Extract
|---|

Check for fuel, air/compression, and spark!
Your motorcycle only needs three simple things to fire – fuel, air (compression), and a spark. These 3 tests below will help you get started on the right track to diagnose why your old motorcycle isn’t starting.
How to Check if Your Motorcycle has Enough Compression
- Remove your spark plugs.
- Install your compression tester to the cylinder you want to start on.
- Kick the starter or use the electric starter to turn the engine over a few times.
- Record the PSI reading on the compression tester. Repeat a few times in the same cylinder to get a few readings that are the same.
- Repeat for the other cylinders.
- Refer to your service manual for the correct compression ranges.
- If they’re too low, add about a teaspoon of motor oil in through the spark plug holes and repeat the test.
- If compression readings improve, you’ll need to at least replace your piston rings and hone your cylinders.

|---|

Entries supplied
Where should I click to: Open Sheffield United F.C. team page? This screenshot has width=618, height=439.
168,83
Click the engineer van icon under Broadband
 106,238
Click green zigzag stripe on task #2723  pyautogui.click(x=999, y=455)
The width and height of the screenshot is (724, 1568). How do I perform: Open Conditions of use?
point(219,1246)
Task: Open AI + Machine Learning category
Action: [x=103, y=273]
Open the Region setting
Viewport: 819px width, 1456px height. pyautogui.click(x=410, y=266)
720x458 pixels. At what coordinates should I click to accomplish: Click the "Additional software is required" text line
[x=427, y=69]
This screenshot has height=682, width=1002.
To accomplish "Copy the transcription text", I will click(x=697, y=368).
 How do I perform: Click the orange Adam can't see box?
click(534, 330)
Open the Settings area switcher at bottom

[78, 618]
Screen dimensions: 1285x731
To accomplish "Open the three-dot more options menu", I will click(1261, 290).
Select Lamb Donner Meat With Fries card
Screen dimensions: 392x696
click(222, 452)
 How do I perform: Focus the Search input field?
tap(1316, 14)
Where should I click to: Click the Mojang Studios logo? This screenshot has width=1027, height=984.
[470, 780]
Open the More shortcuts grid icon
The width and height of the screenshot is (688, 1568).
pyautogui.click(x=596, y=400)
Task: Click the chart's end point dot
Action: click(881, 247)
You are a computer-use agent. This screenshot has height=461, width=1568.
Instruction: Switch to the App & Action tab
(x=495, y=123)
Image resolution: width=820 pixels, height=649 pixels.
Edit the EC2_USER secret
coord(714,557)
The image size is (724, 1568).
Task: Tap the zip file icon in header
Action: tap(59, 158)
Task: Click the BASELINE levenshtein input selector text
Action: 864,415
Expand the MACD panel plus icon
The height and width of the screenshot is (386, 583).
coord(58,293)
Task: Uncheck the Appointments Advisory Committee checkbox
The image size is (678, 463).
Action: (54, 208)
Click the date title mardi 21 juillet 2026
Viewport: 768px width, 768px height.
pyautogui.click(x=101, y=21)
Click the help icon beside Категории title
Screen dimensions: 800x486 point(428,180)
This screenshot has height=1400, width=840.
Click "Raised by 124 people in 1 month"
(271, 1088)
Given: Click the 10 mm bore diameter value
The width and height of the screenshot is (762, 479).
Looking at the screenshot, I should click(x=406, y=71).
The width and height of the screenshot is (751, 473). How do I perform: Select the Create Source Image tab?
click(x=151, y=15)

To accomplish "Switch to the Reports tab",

|---|

Apply what you read
1. Write out the motorcycle troubleshooting text, everything from "- Record the" down to "the other cylinders.".
2. According to the motorcycle troubleshooting text, what three things does a motorcycle need to fire?
3. Carry on the motorcycle troubleshooting text from its last line.

Task-by-task outputs
1.
- Record the PSI reading on the compression tester. Repeat a few times in the same cylinder to get a few readings that are the same.
- Repeat for the other cylinders.

2.
- fuel
- air (compression)
- a spark

3.
- When compression readings don’t improve, confirm your valve clearances are correct and test again. If compression is still too low, you’ll need to service your valves.
If you don’t have access to a compression tester, you can do a quick check by placing your thumb over the spark plug hole (with all plugs removed) and turning the engine over. With proper compression in the cylinders, you should not be able to keep your thumb over the hole.
How to Check for Spark
Perform a quick check that your plugs are sparking by:
- Removing a spark plug and placing it on the cylinder block.
- Start the motorcycle.
- Watch for a strong blue spark at the tip of the spark plug.
- If it fails to spark, confirm power is getting to your coils and check your ignition system.
How to Check if Your Motorcycle is Getting Fuel to the Cylinders
- Try starting the motorcycle.
- When it won’t start, remove your spark plugs to check if they are wet with gas or smell like gas.
- If yes, fuel is getting to your cylinders. If no, continue checking.
- Confirm fuel is filling your carb bowls. If not, check that fuel is flowing through the petcock. If it is, your carbs needs a cleaning and possibly a rebuild.
- If fuel is filling the bowls but not getting to your cylinders, your jets may be clogged and likely need a cleaning.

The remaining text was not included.